* _WHAT YOU NEED TO DO_
Of the lines in the data below, write out exactly those from the one holding "You are a computer-use agent." through the one holding "Instruction: Click the", both included.

(Beginning of THE DATA)

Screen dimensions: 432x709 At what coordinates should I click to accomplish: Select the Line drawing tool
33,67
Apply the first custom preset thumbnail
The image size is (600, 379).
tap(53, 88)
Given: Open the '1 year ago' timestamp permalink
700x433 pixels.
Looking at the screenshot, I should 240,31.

(End of THE DATA)
(Beginning of THE DATA)

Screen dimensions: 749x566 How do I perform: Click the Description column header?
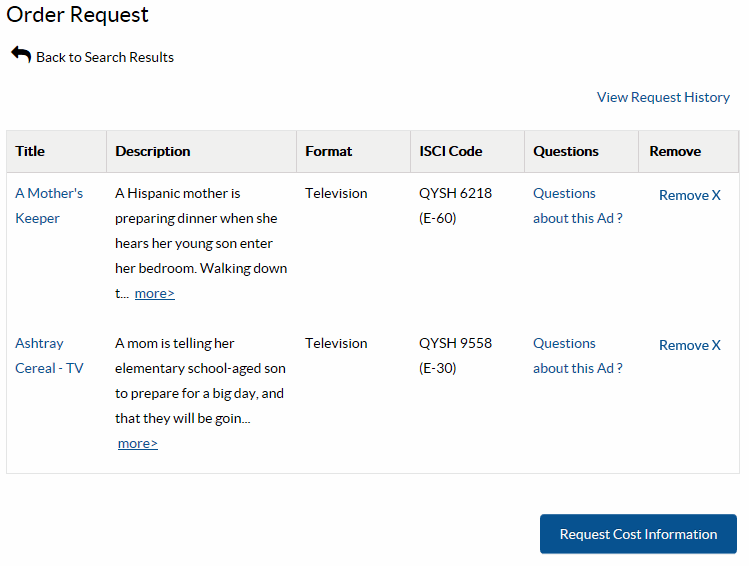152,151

(End of THE DATA)
(Beginning of THE DATA)

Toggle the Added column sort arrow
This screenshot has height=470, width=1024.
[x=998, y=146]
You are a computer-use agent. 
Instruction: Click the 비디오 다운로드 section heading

(End of THE DATA)

* _ANSWER FOR THIS EXERCISE_
You are a computer-use agent. 
Instruction: Click the 비디오 다운로드 section heading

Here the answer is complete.